## 問題 A
下記の木造ビル建築についての文章の後に置かれたリストについて、リストの冒頭から「Action: coord(457,117)」を含む行までを、両端の行も含めてそのまま書き写してください。画像は回答に含めないでください。

## 提供文章
木造ビルを「社会のコモンに」、を編む。<木造建築の目指す未来編>
2020年カーボンニュートラルを目指す取り組みが宣言されたことを皮切りに、建築業界ではCO2の排出量が少ない木造ビルの建築が注目を集めています。
ブルースタジオは「まちの大家による『都市の木造化』促進計画」という木造オフィスビルの建築プロジェクトを2021年よりスタートしました。このプロジェクトが今年の6月にいよいよ竣工を迎えます。
今回は、このプロジェクトについて3回にわたりご紹介していきます。
なぜ今木造ビル建築なのか?
地球規模の気候変動に直面し、脱炭素社会の未来をどう築いていくのか?
世界最古の木造建築とされる法隆寺五重塔が奈良時代に建立されてからおよそ1300年経った今、再び日本の木造建築が見直されています。

## 問題 B
上記の木造ビル建築についての文章の続きを、最後の文の後から書いてください。

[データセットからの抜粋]

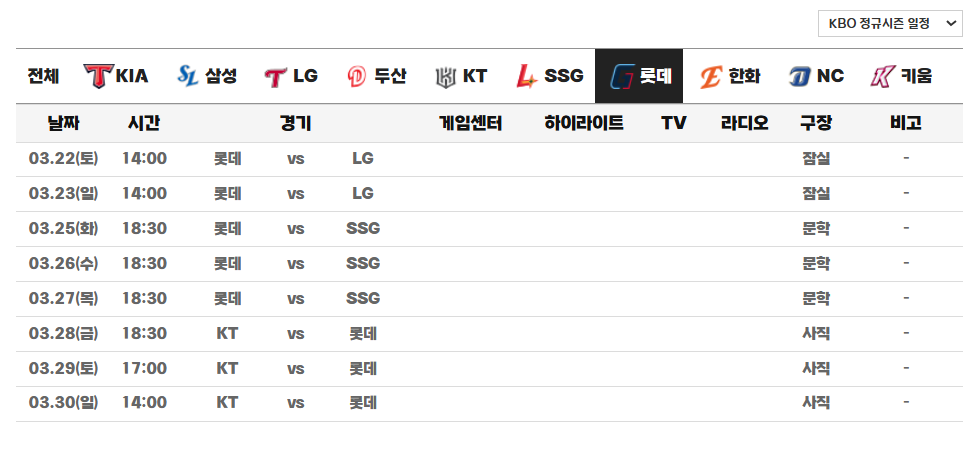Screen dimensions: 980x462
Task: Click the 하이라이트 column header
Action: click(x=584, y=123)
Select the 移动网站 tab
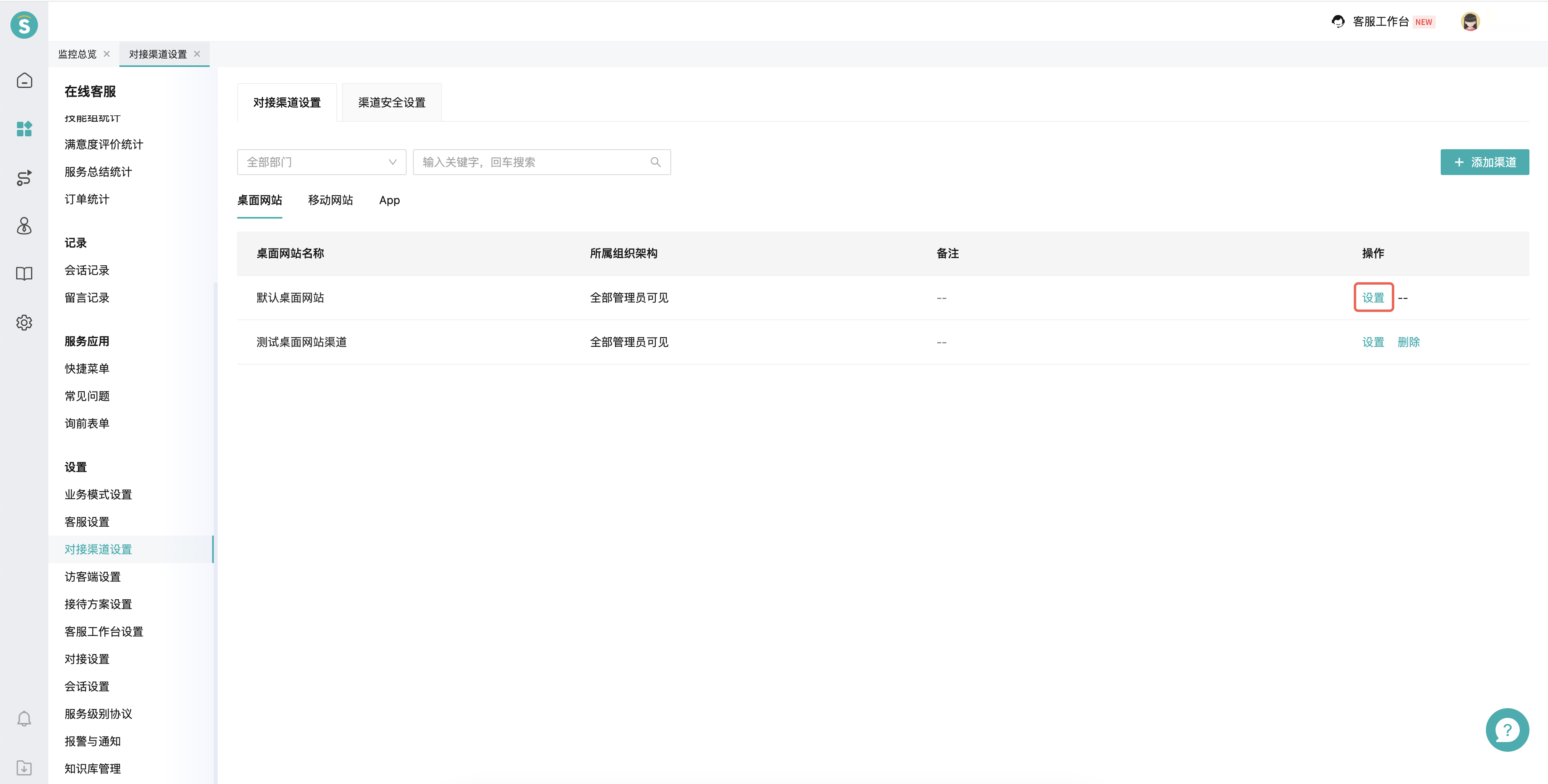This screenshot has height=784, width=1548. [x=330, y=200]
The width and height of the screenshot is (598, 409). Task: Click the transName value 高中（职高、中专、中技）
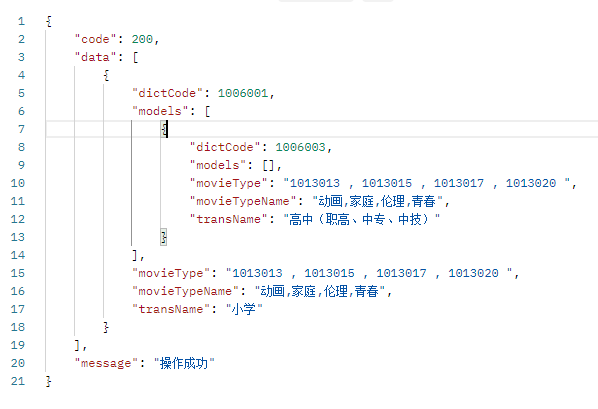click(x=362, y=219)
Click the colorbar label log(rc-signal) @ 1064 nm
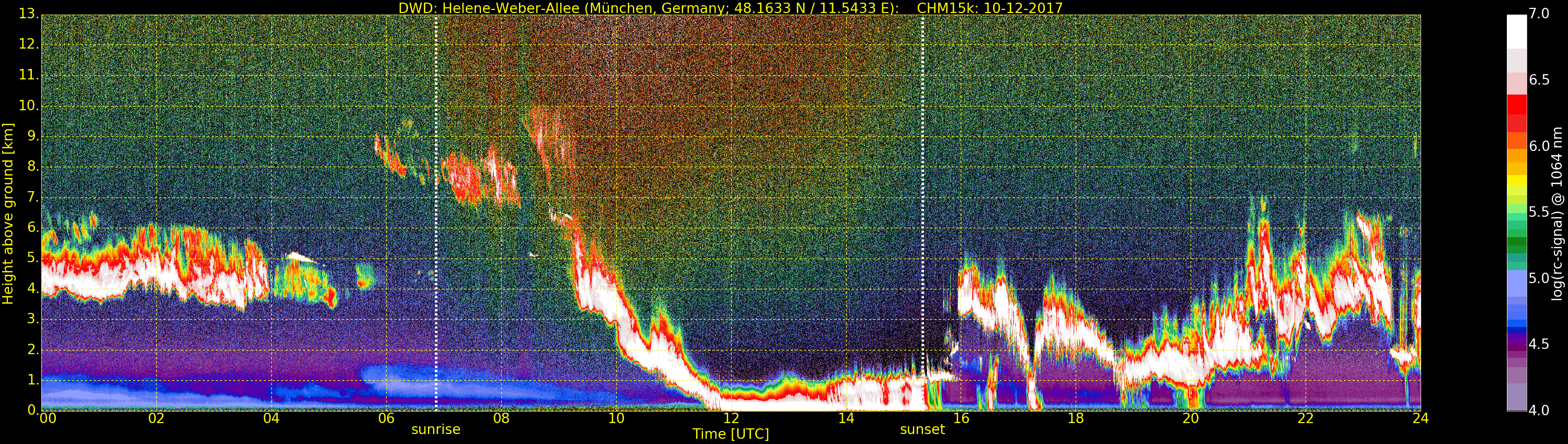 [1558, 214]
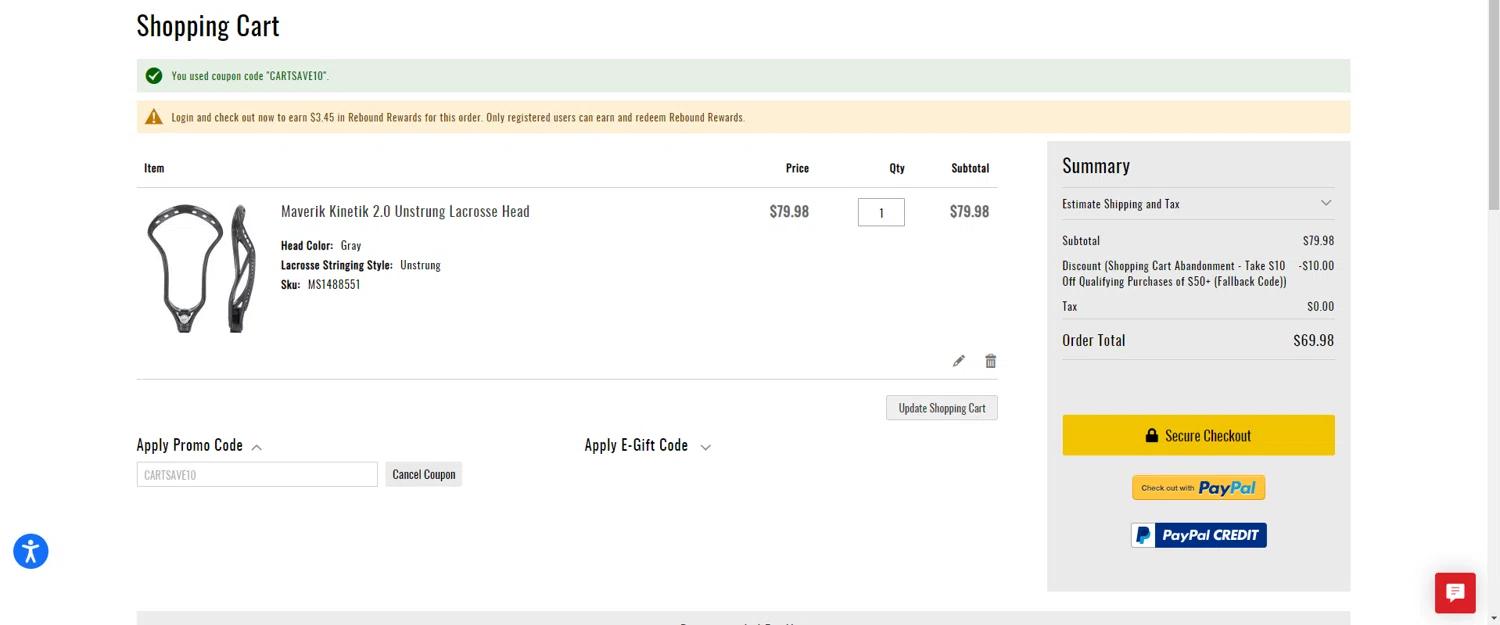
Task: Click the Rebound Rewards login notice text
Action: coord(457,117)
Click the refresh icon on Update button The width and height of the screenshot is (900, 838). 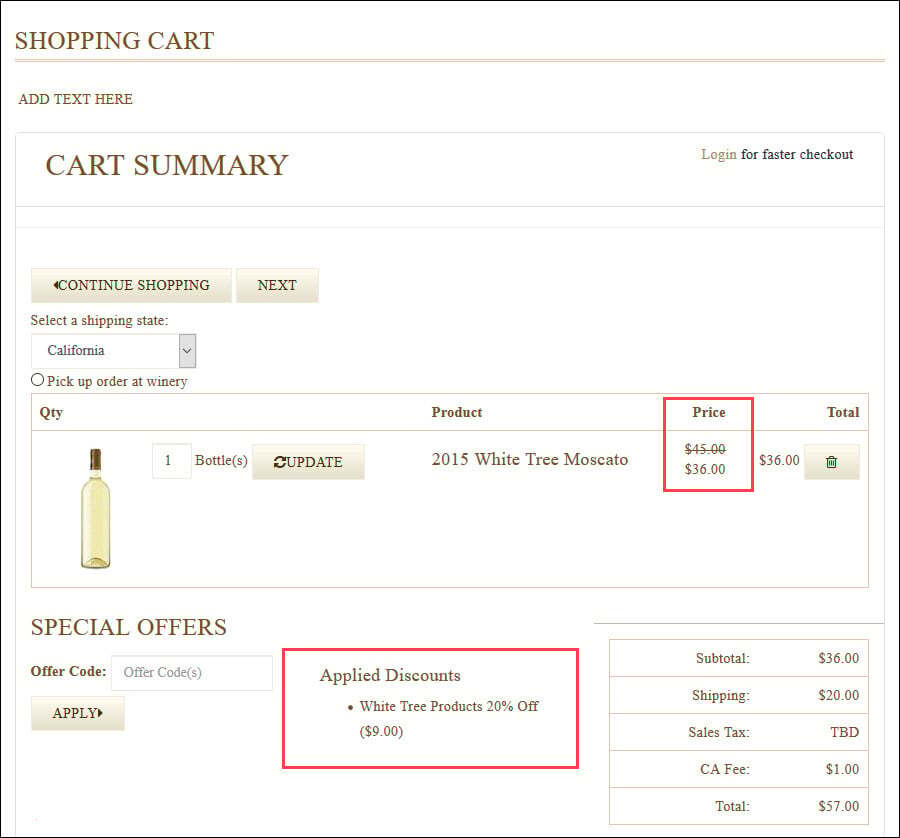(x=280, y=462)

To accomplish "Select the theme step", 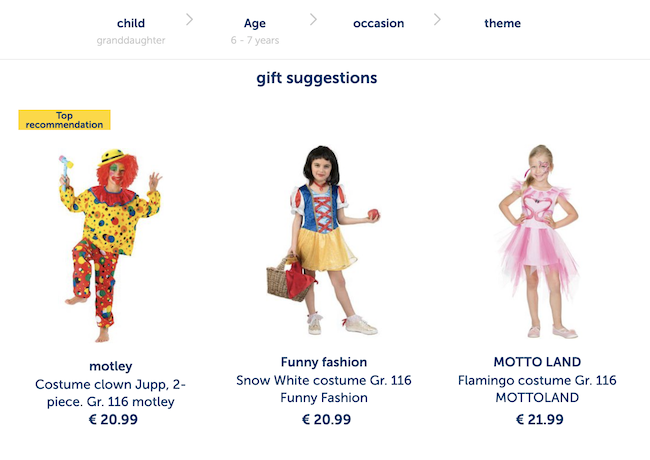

## 解答 A
Screen dimensions: 980x462
Task: Click the 하이라이트 column header
Action: click(x=584, y=123)
Select the 移动网站 tab
This screenshot has height=784, width=1548. [x=330, y=200]
The width and height of the screenshot is (598, 409). Task: Click the transName value 高中（职高、中专、中技）
click(x=362, y=219)
Click the colorbar label log(rc-signal) @ 1064 nm
 [1558, 214]
Task: Click the Rebound Rewards login notice text
Action: coord(457,117)

## 解答 B
その先陣を切るのは現代にアップデートした大規模木造建築の技術開発に取り組む大手ゼネコンやデベロッパーです。
そうした企業の多くが目指すものは、木造建築技術の開発だけでなく、日本の国土面積の2/3を占める森林資源を有効利用し、循環型社会を実現するためのサプライチェーンの確立でもあります。
大林組は「都市を森林に次ぐ第2の森林とすることで、自然と人が共生する社会を目指す未来社会にもつながる」という”WOOD VISION”を掲げています。(大林組 WOOD VISION)
また、住友林業は資材としての木の価値向上と有効活用を、創業350年の実績を活かしW350計画と題して「世界一の森林社会」と「環境木化都市」への挑戦を続けています。(住友林業W350計画)
こうした企業が実現する大規模木造ビルは圧倒的な技術と宣伝力で、これからの木造建築による循環型社会のシンボルとして、その普及に大きく貢献していくのだと考えられます。
Wooden buildings for the common people
大規模木造ビルの建設が進む中、ではなぜ、まちの建築設計事務所である私たちブルースタジオが木造ビルを手がけるのか。
それは「木造ビルの建築をもっと身近なものとして、広く世に一般化させ中小企業でも実現可能にするため」です。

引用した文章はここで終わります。